#### Directions:
Begin at the line that has "Tests value 3,791,021" and stop after the line that has "point(697,451)". Give those lines of the material again with "label" swapped for "marker" and nothing else changed.

begin Records shown

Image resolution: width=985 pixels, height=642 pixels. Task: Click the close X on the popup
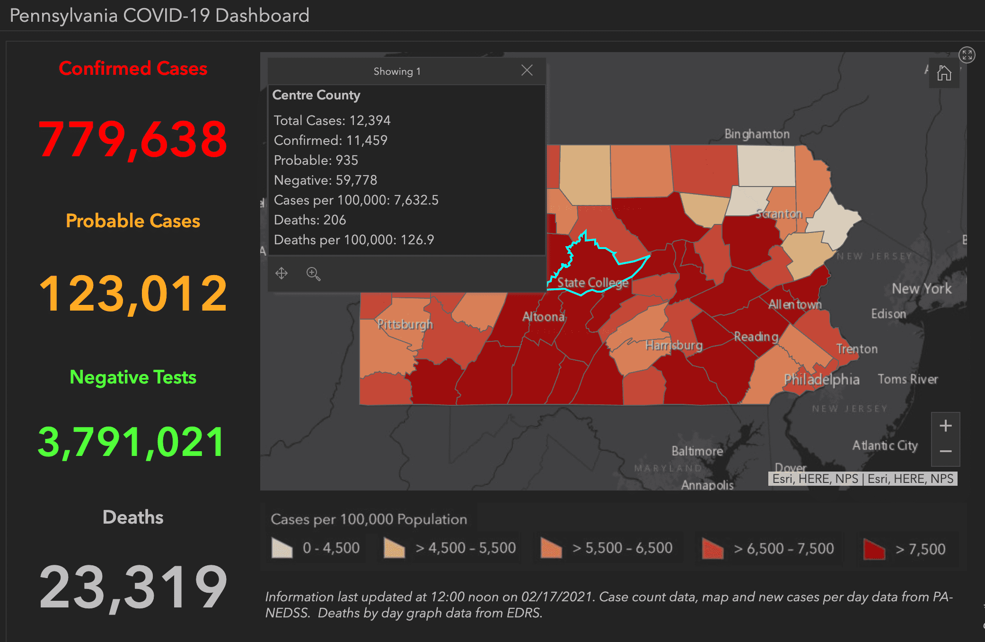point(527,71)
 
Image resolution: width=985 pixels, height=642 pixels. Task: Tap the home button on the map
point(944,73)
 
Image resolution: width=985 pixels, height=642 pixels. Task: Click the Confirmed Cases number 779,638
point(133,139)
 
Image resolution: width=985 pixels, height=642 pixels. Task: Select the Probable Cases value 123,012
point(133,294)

end Records shown
begin Records shown

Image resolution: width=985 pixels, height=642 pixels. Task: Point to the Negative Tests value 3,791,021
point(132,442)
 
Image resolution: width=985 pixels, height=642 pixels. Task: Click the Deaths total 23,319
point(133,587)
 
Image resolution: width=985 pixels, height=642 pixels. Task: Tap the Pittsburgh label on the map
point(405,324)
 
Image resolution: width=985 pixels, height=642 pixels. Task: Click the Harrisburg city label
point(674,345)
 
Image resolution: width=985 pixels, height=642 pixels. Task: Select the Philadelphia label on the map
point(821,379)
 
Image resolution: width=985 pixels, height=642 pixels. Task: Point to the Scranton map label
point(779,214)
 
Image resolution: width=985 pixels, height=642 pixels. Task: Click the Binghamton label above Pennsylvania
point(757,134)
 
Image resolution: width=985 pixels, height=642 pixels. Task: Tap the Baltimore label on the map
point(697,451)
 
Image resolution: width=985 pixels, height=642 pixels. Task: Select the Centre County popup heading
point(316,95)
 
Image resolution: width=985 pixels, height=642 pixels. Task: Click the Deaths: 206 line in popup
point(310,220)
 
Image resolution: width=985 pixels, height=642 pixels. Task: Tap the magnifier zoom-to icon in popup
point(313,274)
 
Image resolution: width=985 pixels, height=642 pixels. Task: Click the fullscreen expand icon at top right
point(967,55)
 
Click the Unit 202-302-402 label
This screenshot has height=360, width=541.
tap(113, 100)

end Records shown

#### Complete output:
Image resolution: width=985 pixels, height=642 pixels. Task: Point to the Negative Tests value 3,791,021
point(132,442)
 
Image resolution: width=985 pixels, height=642 pixels. Task: Click the Deaths total 23,319
point(133,587)
 
Image resolution: width=985 pixels, height=642 pixels. Task: Tap the Pittsburgh marker on the map
point(405,324)
 
Image resolution: width=985 pixels, height=642 pixels. Task: Click the Harrisburg city marker
point(674,345)
 
Image resolution: width=985 pixels, height=642 pixels. Task: Select the Philadelphia marker on the map
point(821,379)
 
Image resolution: width=985 pixels, height=642 pixels. Task: Point to the Scranton map marker
point(779,214)
 
Image resolution: width=985 pixels, height=642 pixels. Task: Click the Binghamton marker above Pennsylvania
point(757,134)
 
Image resolution: width=985 pixels, height=642 pixels. Task: Tap the Baltimore marker on the map
point(697,451)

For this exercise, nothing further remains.